What to work on >>
Copy each of the entries below word for word, without changing anything.
>> start Exercise materials
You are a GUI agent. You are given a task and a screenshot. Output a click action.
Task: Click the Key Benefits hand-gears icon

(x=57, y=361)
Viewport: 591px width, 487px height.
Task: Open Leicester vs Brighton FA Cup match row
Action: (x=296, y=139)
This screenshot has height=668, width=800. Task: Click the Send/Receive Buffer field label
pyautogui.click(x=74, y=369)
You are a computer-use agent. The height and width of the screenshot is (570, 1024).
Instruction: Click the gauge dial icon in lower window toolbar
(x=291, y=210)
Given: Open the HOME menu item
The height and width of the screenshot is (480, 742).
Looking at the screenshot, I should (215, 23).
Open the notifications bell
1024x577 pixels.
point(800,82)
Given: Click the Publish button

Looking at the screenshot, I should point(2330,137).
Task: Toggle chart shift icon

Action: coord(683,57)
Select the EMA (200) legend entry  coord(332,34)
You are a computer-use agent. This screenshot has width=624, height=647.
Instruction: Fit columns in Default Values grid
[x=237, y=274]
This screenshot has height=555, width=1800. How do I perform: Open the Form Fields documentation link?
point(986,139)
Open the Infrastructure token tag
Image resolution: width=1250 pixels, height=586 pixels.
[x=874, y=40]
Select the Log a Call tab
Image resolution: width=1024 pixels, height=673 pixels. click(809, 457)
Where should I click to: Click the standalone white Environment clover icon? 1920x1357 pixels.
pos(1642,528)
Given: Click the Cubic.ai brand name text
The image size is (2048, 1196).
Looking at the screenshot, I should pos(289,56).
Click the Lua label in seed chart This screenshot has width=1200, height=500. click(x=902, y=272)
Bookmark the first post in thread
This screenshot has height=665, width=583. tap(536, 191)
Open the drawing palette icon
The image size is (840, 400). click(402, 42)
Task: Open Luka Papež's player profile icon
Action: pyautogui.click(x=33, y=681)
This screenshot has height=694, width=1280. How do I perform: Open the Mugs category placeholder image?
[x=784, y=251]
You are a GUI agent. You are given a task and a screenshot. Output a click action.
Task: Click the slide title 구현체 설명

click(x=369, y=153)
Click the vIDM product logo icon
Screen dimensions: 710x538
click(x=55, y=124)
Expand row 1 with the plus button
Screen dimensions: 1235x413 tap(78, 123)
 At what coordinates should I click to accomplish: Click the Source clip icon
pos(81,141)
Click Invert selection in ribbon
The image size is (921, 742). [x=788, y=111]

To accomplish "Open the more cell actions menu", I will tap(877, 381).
>> end Exercise materials
Right answer >>
You are a GUI agent. You are given a task and a screenshot. Output a click action.
Task: Click the Key Benefits hand-gears icon

(x=57, y=361)
Viewport: 591px width, 487px height.
Task: Open Leicester vs Brighton FA Cup match row
Action: (x=296, y=139)
This screenshot has height=668, width=800. Task: Click the Send/Receive Buffer field label
pyautogui.click(x=74, y=369)
You are a computer-use agent. The height and width of the screenshot is (570, 1024).
Instruction: Click the gauge dial icon in lower window toolbar
(x=291, y=210)
Given: Open the HOME menu item
The height and width of the screenshot is (480, 742).
Looking at the screenshot, I should (215, 23).
Open the notifications bell
1024x577 pixels.
point(800,82)
Given: Click the Publish button

Looking at the screenshot, I should point(2330,137).
Task: Toggle chart shift icon

Action: coord(683,57)
Select the EMA (200) legend entry  coord(332,34)
You are a computer-use agent. This screenshot has width=624, height=647.
Instruction: Fit columns in Default Values grid
[x=237, y=274]
This screenshot has height=555, width=1800. How do I perform: Open the Form Fields documentation link?
point(986,139)
Open the Infrastructure token tag
Image resolution: width=1250 pixels, height=586 pixels.
[x=874, y=40]
Select the Log a Call tab
Image resolution: width=1024 pixels, height=673 pixels. click(809, 457)
Where should I click to: Click the standalone white Environment clover icon? 1920x1357 pixels.
pos(1642,528)
Given: Click the Cubic.ai brand name text
The image size is (2048, 1196).
Looking at the screenshot, I should pos(289,56).
Click the Lua label in seed chart This screenshot has width=1200, height=500. click(x=902, y=272)
Bookmark the first post in thread
This screenshot has height=665, width=583. tap(536, 191)
Open the drawing palette icon
The image size is (840, 400). click(402, 42)
Task: Open Luka Papež's player profile icon
Action: pyautogui.click(x=33, y=681)
This screenshot has height=694, width=1280. How do I perform: Open the Mugs category placeholder image?
[x=784, y=251]
You are a GUI agent. You are given a task and a screenshot. Output a click action.
Task: Click the slide title 구현체 설명

click(x=369, y=153)
Click the vIDM product logo icon
Screen dimensions: 710x538
click(x=55, y=124)
Expand row 1 with the plus button
Screen dimensions: 1235x413 tap(78, 123)
 At what coordinates should I click to accomplish: Click the Source clip icon
pos(81,141)
Click Invert selection in ribbon
The image size is (921, 742). [x=788, y=111]

To accomplish "Open the more cell actions menu", I will tap(877, 381).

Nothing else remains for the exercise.